A resilient mind is one that still maintains a clear view of the situation, one that sees it for what it is, but can also reframe to pull out the positives. It’s not dismissing the magnitude or fooling ourselves, which is dangerous to do, but it is finding the ways in which you can make do, survive, and even, in some cases, thrive.

What is financial resilience?

Financial resilience is the ability to absorb or withstand life events that create a financial shock. For instance, job loss, illness, a major unexpected expense, and, as we are seeing right now, a global virus. Why does it matter right now? Our financial health has an incredible impact on our overall well-being. 

What does this mean for us? 

It is only natural for us to be feeling stress or uncertainty around our financial health during these times. And while our finances may not be the very first thing on our mind, when we are faced with so many unknowns and stressors, they certainly arise.

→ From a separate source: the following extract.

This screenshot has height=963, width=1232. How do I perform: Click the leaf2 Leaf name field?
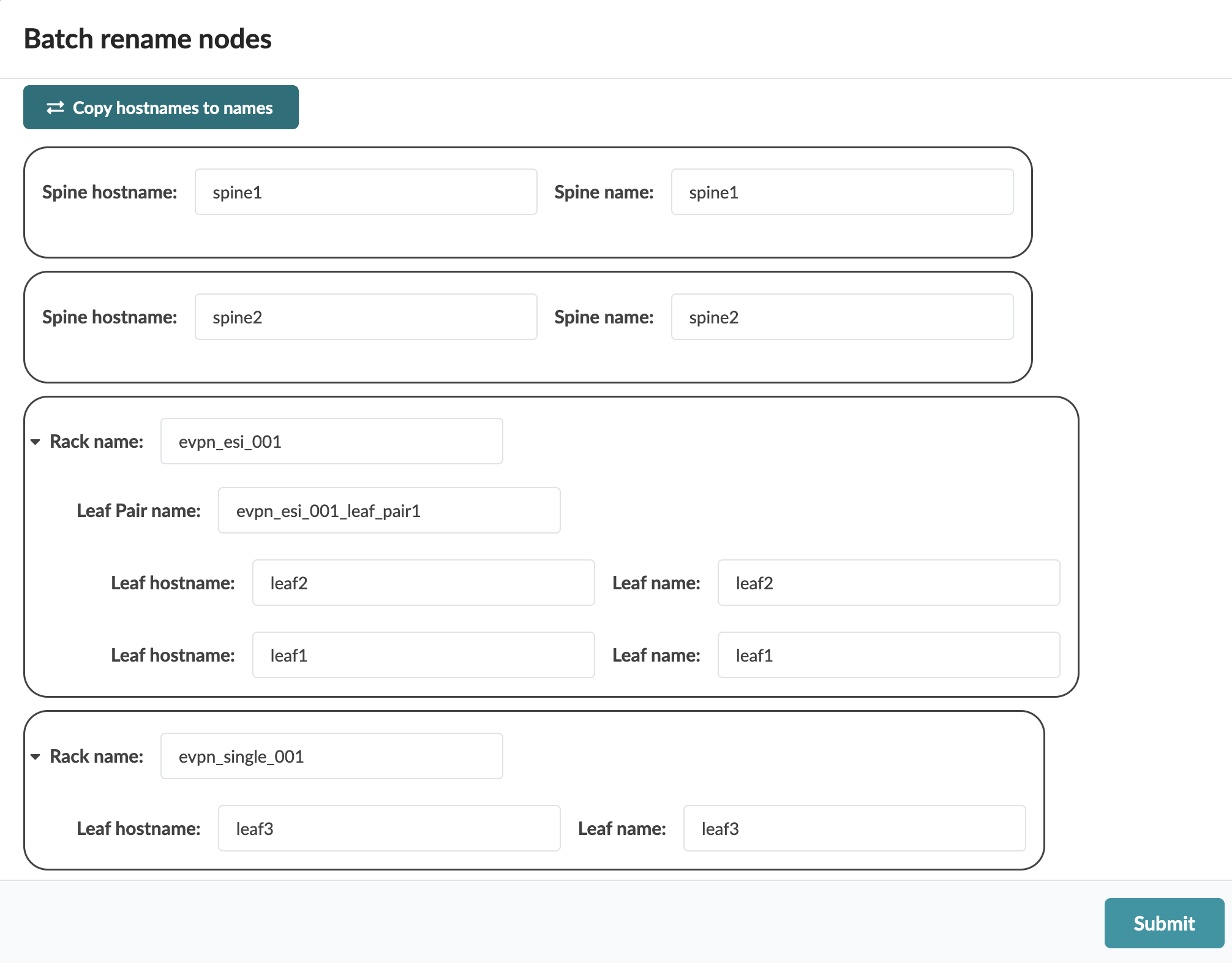tap(888, 583)
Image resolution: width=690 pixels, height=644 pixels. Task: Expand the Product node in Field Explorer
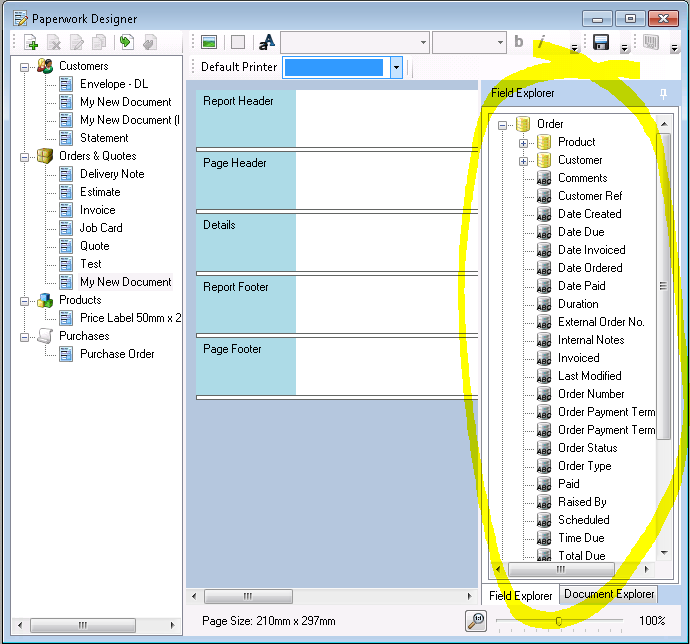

But, through resilience—through reframing even the most difficult situations—and realizing these times can offer us the greatest lessons, we have the ability to learn and to prepare for the future. This preparedness builds resilience. 

I want to focus on things that we can do TODAY to help us manage our financial health through these uncertain times.

  1. Talk out loud. Express all your financial worries with others.
  • One of the biggest ways to deal with adversity is by talking to others
  • Research has shown the mere act of talking through our worries helps build resiliency
  • Grab your trusted friend, family member, or your financial advisor and talk with them

2. Focus on things you can control.

  • Too often our minds focus on things that we can’t control. Rather, if we focus on things we can control, we will likely find ourselves spending less time worrying and more time taking important action.
  • Worrying about the fallen stock market does not help our financial well-being.
  • We can’t control the falling stock market. But remember, over the past 100 years, we have seen several times when the market has dramatically fallen.  And, it has always recovered and even produced positive results in the years that followed.
  • If you are concerned about your expenses, look through all your expenses and determine which ones you can cut out indefinitely and which you can postpone.
  • If you are in financial trouble, call your mortgage company and see if you can skip a payment or two. Call your other loans and ask the same question. Often you will be surprised by the answer.

3. Ask for help from others.

  • Sometimes we are afraid to talk with others as we don’t want to sound weak or stressed. 
  • Often other people are feeling the exact same way. Reach out to others, you both may need it.
  • If you are feeling overwhelmed with your finances or expenses, reach out to someone such as your parents, friends or any other person you trust. 
  • Help might come from a conversation or potentially through financial support.

4. Continue to practice healthy habits.

  • Resiliency is positively influenced from a calm and collected mind.
  • Continue incorporating exercise, eating well and maintaining a “normal” schedule. 

Focus on building resiliency no matter the circumstance. Keep calm, carry on. Wash your hands. Be kind to the vulnerable, and together let’s flatten that curve.